Zee and Sony have announced a merger. The Board of Directors of Zee Entertainment Enterprises Ltd. (ZEEL) has in principle unanimously approved the merger between Zee Entertainment and Sony Pictures Networks India (SPNI). This follows several months of hectic deliberations during which there had been rumours of a likely merger. According to the deal, Sony Pictures Entertainment will infuse USD 1.575 billion in the merged entity. Zee’s managing director and CEO Punit Goenka will continue as MD and CEO of the merged entity for at least five years. It may be mentioned here that this deal will fend off the two institutional investors — Invesco Oppenheimer Developing Markets Fund and OFI Global China Fund LLC — which wanted Goenka out and had very recently asked the shareholders to remove three directors including Punit Goenka.

Post-merger, 47.07% stake will be held by shareholders of Zee Entertainment while Sony Pictures Networks will hold a 52.93% stake in the merged entity which will be
a publicly listed company.

According to the ZEEL Board, “The merger will be in the best interest of all the shareholders and stakeholders and it is in line with ZEEL’s strategy of achieving higher growth and profitability as a leading media and entertainment company across South Asia.” Post-merger, 47.07% stake will be held by shareholders of Zee Entertainment while Sony Pictures Networks will hold a 52.93% stake in the merged entity which will be a publicly listed company. Meanwhile, the existing promoter family of Zee will have the option to increase shareholding from the current 4% to up to 20% in the normal course of business, the deal mentioned.

ZEEL and SPNI have entered into an exclusive non-binding term sheet.

Both the companies have agreed to combine linear networks, digital assets, production operations and program libraries as part of the deal. Further, certain non-compete arrangements will be agreed upon between the promoters of ZEEL and the promoters of SPNI. ZEEL and SPNI have entered into an exclusive non-binding term sheet. Both the companies will conduct a due diligence process over the next three months. The deal provides for the majority of the Board of Directors of the merged entity to be nominated by the Sony Group. It is anticipated that a final transaction would be subject to completion of the customary due diligence and execution of definitive agreements and required corporate, regulatory and third-party approvals, including the votes of ZEEL’s shareholders.

“The Board of Directors at ZEEL have conducted a strategic review of the merger proposal between SPNI and ZEEL. As a Board that encompasses a blend of highly accomplished professionals having rich expertise across varied sectors, we always keep in mind the best interests of all the shareholders and the Company.
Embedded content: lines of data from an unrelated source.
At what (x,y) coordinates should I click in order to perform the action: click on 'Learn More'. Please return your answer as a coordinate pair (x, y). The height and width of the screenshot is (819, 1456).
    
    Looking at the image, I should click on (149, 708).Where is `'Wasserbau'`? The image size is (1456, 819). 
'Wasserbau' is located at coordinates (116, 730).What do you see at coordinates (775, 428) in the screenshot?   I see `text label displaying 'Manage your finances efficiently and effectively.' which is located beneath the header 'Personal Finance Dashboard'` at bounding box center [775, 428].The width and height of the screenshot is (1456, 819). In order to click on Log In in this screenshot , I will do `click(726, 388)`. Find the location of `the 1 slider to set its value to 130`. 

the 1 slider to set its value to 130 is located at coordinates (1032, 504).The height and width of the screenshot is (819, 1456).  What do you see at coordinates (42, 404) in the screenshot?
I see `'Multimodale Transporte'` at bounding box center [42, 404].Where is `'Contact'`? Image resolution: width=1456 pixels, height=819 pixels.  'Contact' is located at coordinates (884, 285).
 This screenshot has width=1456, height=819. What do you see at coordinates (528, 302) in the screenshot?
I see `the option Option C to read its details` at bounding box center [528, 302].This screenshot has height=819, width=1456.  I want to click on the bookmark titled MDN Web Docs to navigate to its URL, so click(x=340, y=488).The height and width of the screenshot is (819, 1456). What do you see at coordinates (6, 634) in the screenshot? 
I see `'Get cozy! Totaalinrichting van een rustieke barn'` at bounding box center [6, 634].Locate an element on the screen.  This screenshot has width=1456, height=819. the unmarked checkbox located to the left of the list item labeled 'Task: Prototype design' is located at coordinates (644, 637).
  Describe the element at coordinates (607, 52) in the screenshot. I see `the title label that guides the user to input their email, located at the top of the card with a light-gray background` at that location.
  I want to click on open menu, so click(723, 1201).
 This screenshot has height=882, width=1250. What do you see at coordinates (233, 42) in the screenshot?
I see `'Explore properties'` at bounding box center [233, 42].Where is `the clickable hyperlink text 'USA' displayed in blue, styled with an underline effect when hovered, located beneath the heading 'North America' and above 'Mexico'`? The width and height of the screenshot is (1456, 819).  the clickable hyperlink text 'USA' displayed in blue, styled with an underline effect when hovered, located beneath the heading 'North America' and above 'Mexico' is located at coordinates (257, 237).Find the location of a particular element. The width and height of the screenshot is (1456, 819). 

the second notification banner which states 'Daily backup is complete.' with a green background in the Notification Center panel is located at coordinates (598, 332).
We have unanimously provided an in-principle approval to the proposal and have advised the management to initiate the due diligence process. ZEEL continues to chart a strong growth trajectory, and the Board firmly believes that this merger will further benefit the Company. The value of the merged entity and the immense synergies drawn between both the conglomerates will not only boost business growth but will also enable shareholders to benefit from its future successes. As per legal and regulatory guidelines, at the required stage, the proposal will be presented to the esteemed shareholders of the Company for their approval,” R. Gopalan, Chairman, ZEEL said.